I've now debugged enough agent systems that broke in production to see the pattern clearly.
The agent logic is rarely the problem. The prompts work. The individual agents return reasonable outputs when tested in isolation.
The problem is the layer between agents, the orchestration, the shared state management, the failure handling, and the observability. These are the layers most teams don't build until they're already on fire.
Here's what breaks, and the code patterns that prevent it.
Failure Mode 1: Race Conditions in Shared State
Multi-agent systems often share a state object that multiple agents read from and write to. Without explicit locking or immutable state patterns, concurrent agents corrupt each other's context.
import asyncio
from typing import Any
from dataclasses import dataclass, field
# BAD: Shared mutable state — race condition waiting to happen
class AgentState:
context: dict = {}
# GOOD: Immutable state with explicit update pattern
@dataclass(frozen=True)
class AgentState:
context: dict = field(default_factory=dict)
agent_id: str = ""
timestamp: float = 0.0
def with_update(self, key: str, value: Any) -> 'AgentState':
"""Returns new state — never mutates existing"""
return AgentState(
context={**self.context, key: value},
agent_id=self.agent_id,
timestamp=asyncio.get_event_loop().time()
)
# State transitions tracked explicitly — no silent overwrites
class StateManager:
def __init__(self):
self._states: list[AgentState] = []
self._lock = asyncio.Lock()
async def update(self, agent_id: str, key: str, value: Any) -> AgentState:
async with self._lock: # Explicit locking on every write
current = self._states[-1] if self._states else AgentState()
new_state = current.with_update(key, value)
self._states.append(new_state)
return new_state
def get_trace(self) -> list[AgentState]:
"""Full state history for debugging — not just current state"""
return self._states.copy()
Failure Mode 2: Cascading Failures Without Circuit Breakers
When Agent A produces low-quality output, and Agent B consumes it as if it were correct, the error compounds. By the time Agent C acts on Agent B's output, the original failure is invisible.
from enum import Enum
from dataclasses import dataclass
from typing import Optional, Callable, Any
class OutputQuality(Enum):
HIGH = "high" # > 0.85 confidence
MEDIUM = "medium" # 0.65–0.85
LOW = "low" # < 0.65
@dataclass
class AgentOutput:
content: str
quality: OutputQuality
confidence: float
agent_id: str
class CircuitBreaker:
"""Prevents cascading failures by blocking low-quality outputs"""

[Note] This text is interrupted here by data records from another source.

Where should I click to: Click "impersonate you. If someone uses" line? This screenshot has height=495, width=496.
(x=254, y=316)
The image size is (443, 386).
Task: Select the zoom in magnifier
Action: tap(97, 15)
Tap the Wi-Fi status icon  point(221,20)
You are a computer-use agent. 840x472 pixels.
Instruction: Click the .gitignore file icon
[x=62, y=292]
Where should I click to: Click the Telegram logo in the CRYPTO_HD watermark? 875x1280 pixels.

def __init__(self, min_quality: OutputQuality = OutputQuality.MEDIUM):
self.min_quality = min_quality
self._failure_count = 0
self._threshold = 3 # Open after 3 consecutive failures
self._is_open = False
def check(self, output: AgentOutput) -> bool:
if self._is_open:
raise RuntimeError(f"Circuit breaker open: too many low-quality outputs from {output.agent_id}")
if output.quality == OutputQuality.LOW:
self._failure_count += 1
if self._failure_count >= self._threshold:
self._is_open = True
return False # Don't pass this output downstream
self._failure_count = 0 # Reset on success
return True
def with_quality_gate(min_quality: OutputQuality = OutputQuality.MEDIUM):
"""Decorator: validates output quality before passing to next agent"""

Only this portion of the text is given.